Reprinted with permission from Washingtonpost.Newsweek Interactive Company and The Washington Post
On February 21, 1999, The Washington Post reported on "scientists in Antarctica search for clues to
earth's future". Ms. Julie Eagle Briggs has granted permission to post this article on
the McMurdo LTER web site for 90 days. We are thus able to share the report below, written by
Curt Suplee. Other Washington Post Articles can be viewed at
http://washingtonpost.com/ .
The sheer immensity of the Antarctic ice is almost unimaginable, even when seen from a plane flying five miles up en
route to the South Pole. Under a sun that never sets, the relentless glare stretches in every direction from horizon
to blazing horizon.
And when suddenly a few stony spots appear in this solid sea of white, it takes a few seconds to wrap the brain around
the sight. Those tiny protusions are the uppermost visible tips of the Transantarctic Mountains, a 14,000-foot-high
chain the size of the American Rockies, buried in trillions of tons of ancient ice. And that isn't even the thickest
part of the sheet. In some places, it's three miles deep.

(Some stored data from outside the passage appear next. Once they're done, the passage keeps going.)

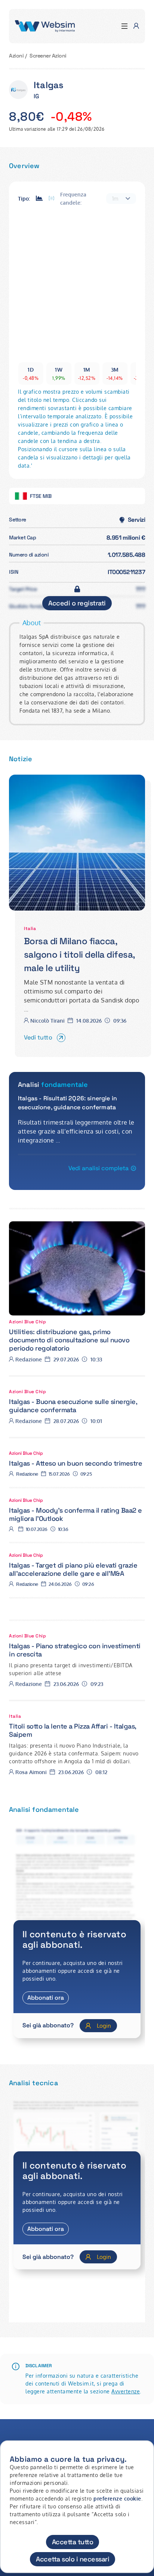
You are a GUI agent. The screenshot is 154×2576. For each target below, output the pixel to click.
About (31, 623)
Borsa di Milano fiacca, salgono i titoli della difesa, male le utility (79, 954)
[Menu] (124, 26)
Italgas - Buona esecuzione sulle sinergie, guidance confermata (73, 1405)
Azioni (16, 55)
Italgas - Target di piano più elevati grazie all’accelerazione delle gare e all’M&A (73, 1569)
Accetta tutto (72, 2542)
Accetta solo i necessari (72, 2559)
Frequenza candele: (73, 198)
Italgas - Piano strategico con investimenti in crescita (75, 1650)
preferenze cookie (117, 2498)
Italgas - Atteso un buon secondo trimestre (75, 1463)
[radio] (39, 199)
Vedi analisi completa (98, 1168)
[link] (77, 843)
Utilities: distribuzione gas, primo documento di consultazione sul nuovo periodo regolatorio (69, 1339)
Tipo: (24, 198)
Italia (30, 928)
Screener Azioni (48, 55)
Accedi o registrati (77, 603)
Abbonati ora (45, 1998)
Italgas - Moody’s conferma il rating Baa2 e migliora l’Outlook (75, 1514)
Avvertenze (125, 2391)
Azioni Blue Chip (27, 1322)
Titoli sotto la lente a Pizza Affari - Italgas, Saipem (72, 1730)
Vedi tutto (38, 1037)
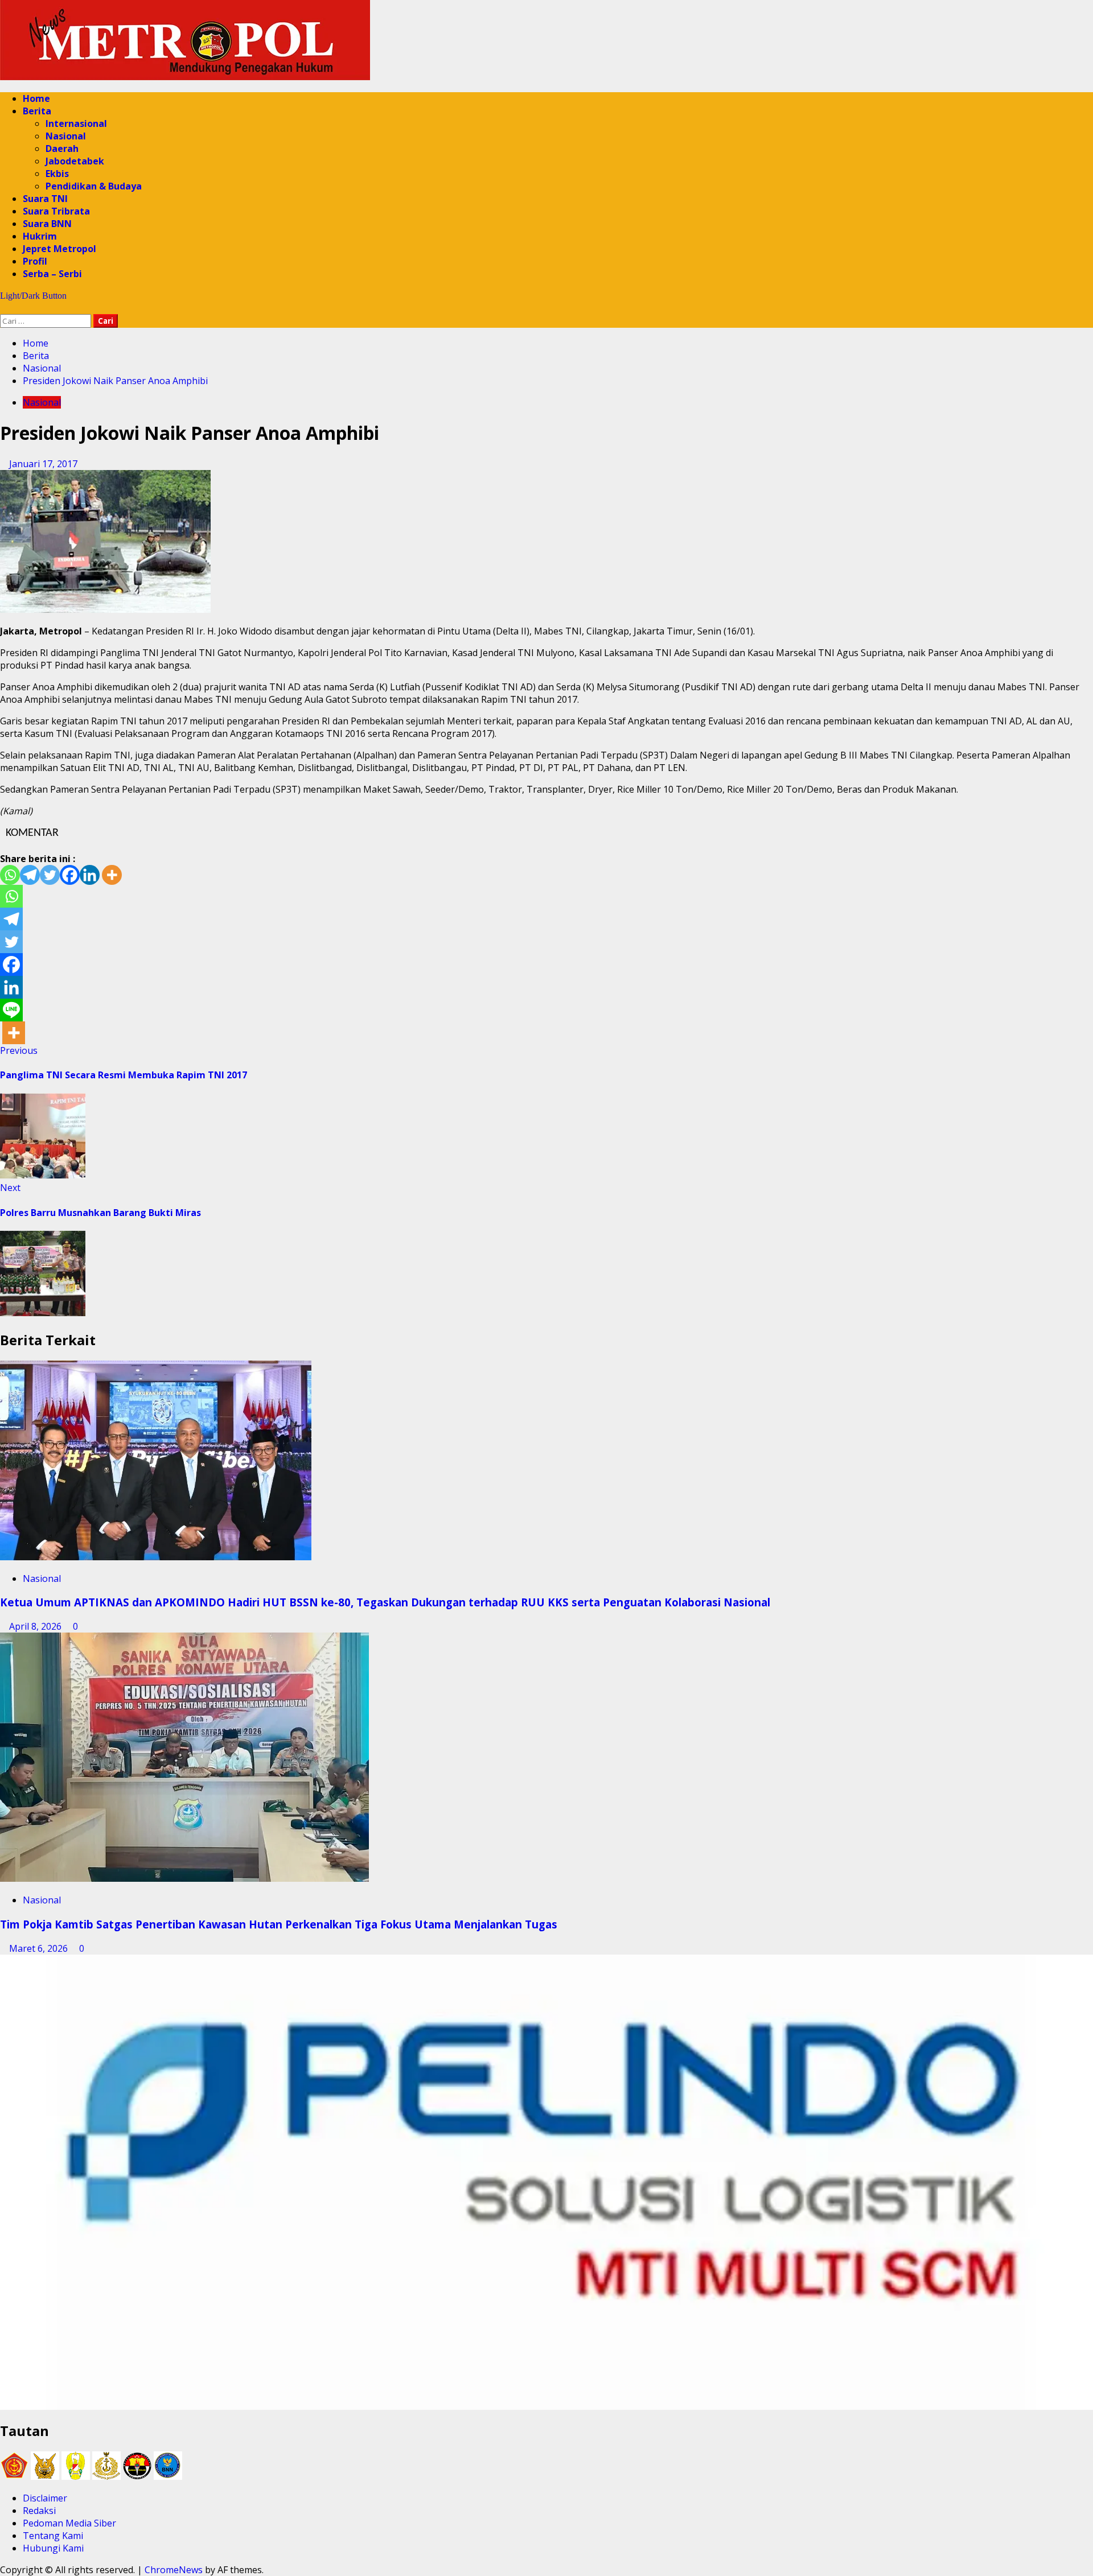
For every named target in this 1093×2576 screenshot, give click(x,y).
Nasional (66, 136)
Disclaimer (45, 2498)
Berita (37, 111)
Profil (35, 261)
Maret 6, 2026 (39, 1948)
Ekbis (57, 173)
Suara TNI (45, 198)
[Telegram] (30, 875)
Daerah (62, 148)
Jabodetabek (75, 161)
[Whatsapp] (10, 875)
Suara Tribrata (56, 211)
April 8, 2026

Indeed, Antarctica holds 90 percent of the planet's ice, and 70 percent of its fresh water. If it all turned to
liquid, sea levels would rise 200 feet, submerging half of civilization. That's not going to happen. But if even a
modest fraction of that titanic mass were to melt within a couple of decades--possibly in response to global
warming--it would still raise sea levels from several feet to several yards, evicting many of the 3 billion people who
live within 50 miles of the ocean.
Throughout this century, the sea has been rising steadily by a millimeter a year, about the thickness of a dime. So
far, that's manageable.
But any effects of global warming would most likely show up first and most dramatically at high latitudes. And recent
evidence suggests that much of the West Antarctic Ice Sheet may be unstable. Crossing some still-unknown temperature
threshold could trigger catastrophic melting.
Nor is that the only threat. The churning of Antarctica's super-cold border waters powers much of the global sea
circulation system that redistributes heat around the planet. And the shiny ice cover, about one-twelfth of Earth's
total surface area in the coldest months, reflects a huge amount of sunlight, keeping the climate far cooler than it
would be if that energy were absorbed by land or water. Thus, any appreciable change in the ice would derange climate
patterns worldwide. Remote as it may seem, the Antarctic ice plays a crucial role in the life of every person
everywhere.
That's why, on a fiercely bright day last month glaciologist Andrew Fountain and assistant Patrick Bardel were picking
their way across the slippery top of Taylor Glacier, which creeps half an inch a day down from the mammoth East
Antarctic ice sheet toward the Ross Sea in a 30-mile-long slab 1,000 to 2,000 feet thick.
Fountain and colleagues monitor 100 points on four glaciers twice a year to see how their mass is changing. "We really
don't know whether the ice sheet is growing or shrinking," said Fountain, of Portland State University in Oregon,
squinting into the frigid wind sluicing down the desolate valley.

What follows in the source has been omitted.